Here's an update on how we're addressing the MPV outbreak
The public health community spoke with one voice this week as the need for dedicated monkeypox funding grows more urgent.
On behalf of our MPV Working Group, we delivered a letter to Congressional leadership on Monday with signatures from 28 of the nation’s leading public health, HIV, and LGBTQ+ advocacy organizations. The letter asks Congress to include the White House’s $4.5 billion emergency request in the continuing resolution.
The next day, on Tuesday, NCSD doubled down on its funding advocacy by hosting a press conference with ASTHO, NACCHO, CSTE and IDSA supporting the request for emergency MPV response funds. These funds are sorely needed as – starting this weekend – clinics and communities enter their fifth month of serving patients without any additional funds. NCSD’s David C. Harvey is quoted from the press conference in Politico as saying:, “Monkeypox is inundating these programs and it is interrupting our ability to diagnose and treat other STIs…It’s shining a bright light on the fact that safety net clinics who provide essential services are in desperate need of federal support.”
Efforts to elevate the funding need are resonating: Senators entered the MPV Working Group’s letter into the record at the Senate HELP Committee’s hearing on the MPV response, and the funding needs we named were cited by Senators during the hearing, as well as during White House briefings and widely in the media.
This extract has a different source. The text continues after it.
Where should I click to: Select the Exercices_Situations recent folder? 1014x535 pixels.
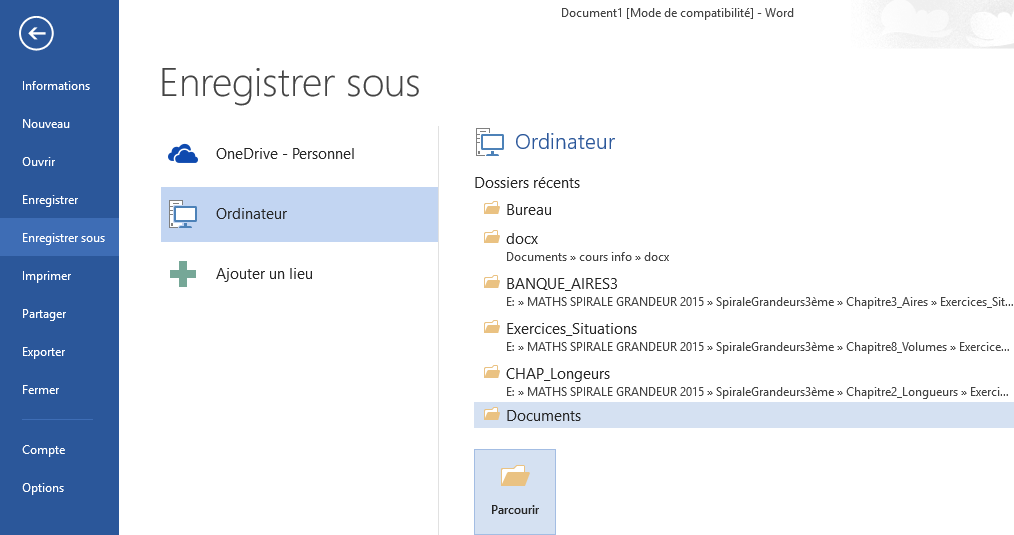click(571, 329)
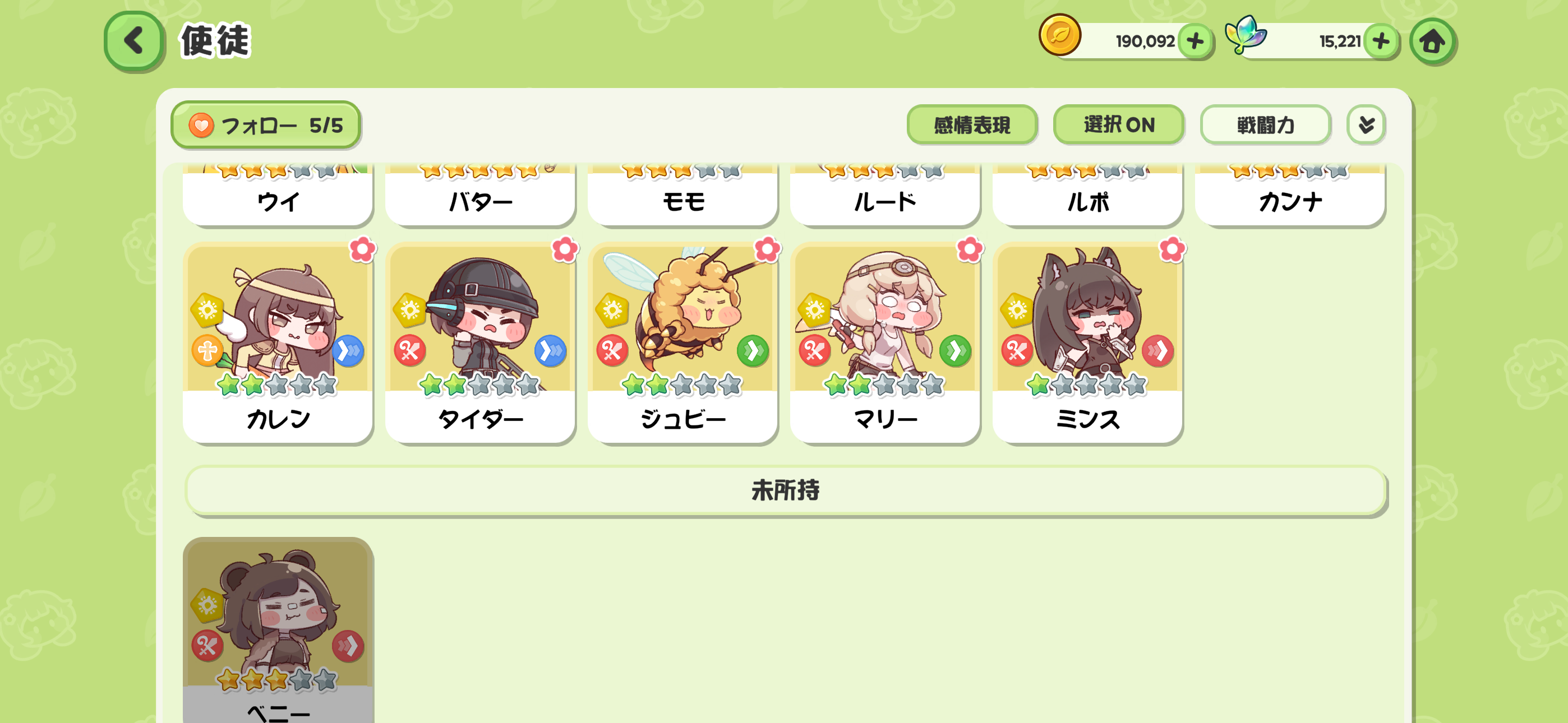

The needs we are referencing are not small. In conversations with STI clinics, we continue to hear how dire the situation is. Some clinics are spending upwards of $20,000 a week on the response. Some are seeing triple the patients. Some are wondering aloud about their viability. This harms all our work – not simply because we need to halt the MPV outbreak but because these are the clinics are essential to ending the epidemic of STDs in the U.S. In the coming weeks, we will be asking clinics for more formal point-in-time feedback about the toll of the response and providing a situation update on their behalf.
Our MPV Working Group met on Thursday, again hosting Dr. Demetre Daskalakis, and strategized to address each others concerns, especially regarding health equity and messaging. NCSD staff also made the rounds, sharing crucial information in presentations at AIDSWatch and FAPP.